From time to time, I have wondered if anyone ever filed one thing with the court, and served something different on opposing counsel. It was always a fleeting wonder as it seemed a little more than an absurd fantasy.
That is, until now.
Alden Banniettis was an insurance defense attorney in New York. (The use of the word “was” was not, as you will see, accidental.) Mr. Banniettis was also, it seems, a summary judgment enthusiast.
Mr. Banniettis filed one motion for summary judgment which was denied because the affidavit he submitted in support stated that it was signed by Ernst Horowitz, M.D., but the signature page (which did not contain an original signature) indicated it was signed by Paul Mostun, D.C.
Mr. Banniettis filed several more motions for summary judgment in other cases which the courts denied, finding that they differed from the motions served upon the defendant, and that the differences were substantial and intentional. In a motion for summary judgment, Mr. Banniettis filed on behalf of PDG Psychological P.C., the court found that it “had not been properly served” on the opposition.

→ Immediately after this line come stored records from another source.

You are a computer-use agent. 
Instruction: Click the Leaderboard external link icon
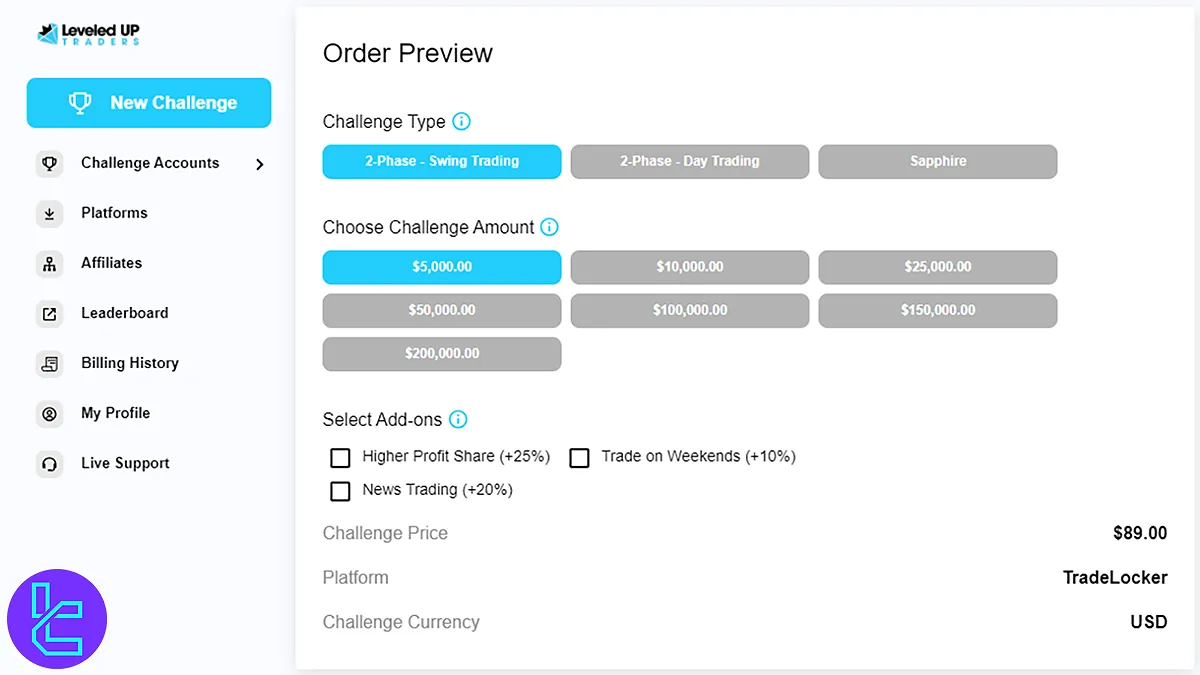[x=49, y=313]
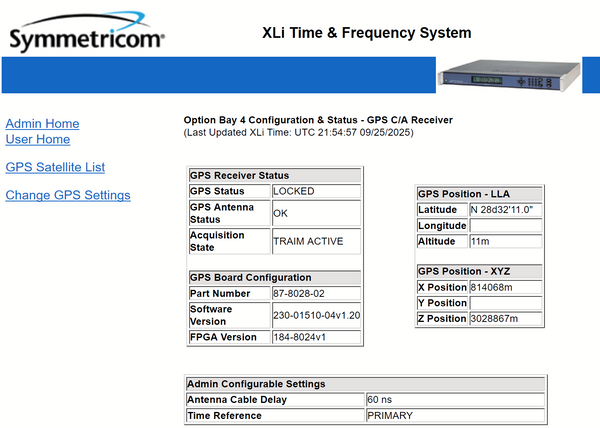Click the Antenna Cable Delay 60 ns value
The width and height of the screenshot is (600, 428).
(455, 400)
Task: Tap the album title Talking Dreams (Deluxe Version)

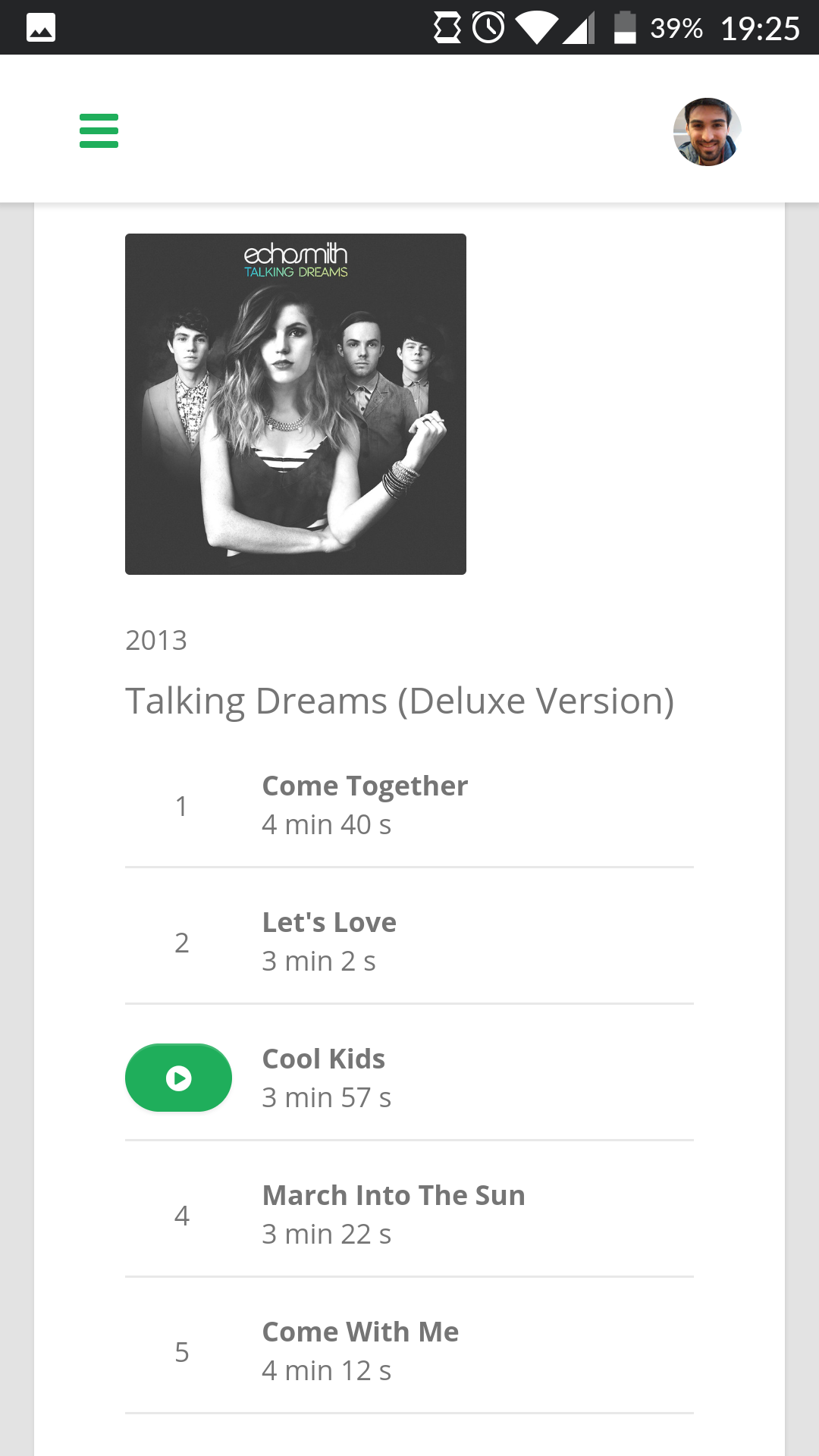Action: point(400,701)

The lawyer attached a purported affidavit of one Phillip Goldstein, Ph.D. sworn to on June 20, 2004, while his proof of service indicated that it was served on the other side February 3, 2004.
In a case where he represented Oleg Barshay D.C., P.C. the court found that his summary judgment motion contained Dr. Barshay’s affidavit sworn to on June 14, 2004, which, with great prescience, had been served on February 3, 2004, causing the trial court to say, “Finally, the court is losing patience with [Mr. Banniettis] who appears to be oblivious to the procedures . . . with respect to filing with the court the same papers one serves upon the opposing side, as he continues to submit motions before the next affidavits are even executed and notarized.” It seems to me, he was just a little ahead of the game, but I digress.
In a motion for summary judgment on behalf of IVB Medical Inc., it was denied with the finding that a claim form he had served on defense counsel was not signed “yet, ‘[mysteriously] the claims forms annexed to the plaintiff’s papers filed with the court have a signature . . . .’” That led the court to note that it had “previously admonished [the respondent] for bait-and-switch tactics used when submitting papers to the court.”
Well, if there was any doubt that there was a pattern, there were another dozen (if I have counted correctly) similarly denied summary judgment motions, and Mr. Banniettis was ultimately sanctioned $34,000.
It didn’t end there, however, and a disciplinary proceeding ended up in the New York Supreme Court Appellate Division which noted that Mr. Banniettis demonstrated no remorse “and persists in blaming others for what he described as harmless clerical errors.” Finding his conduct went to the “very core of the judicial system,” he was disbarred.
I trust the court clerk took extra care to be sure that the copy of the order served upon Mr. Banniettis was the same as the original.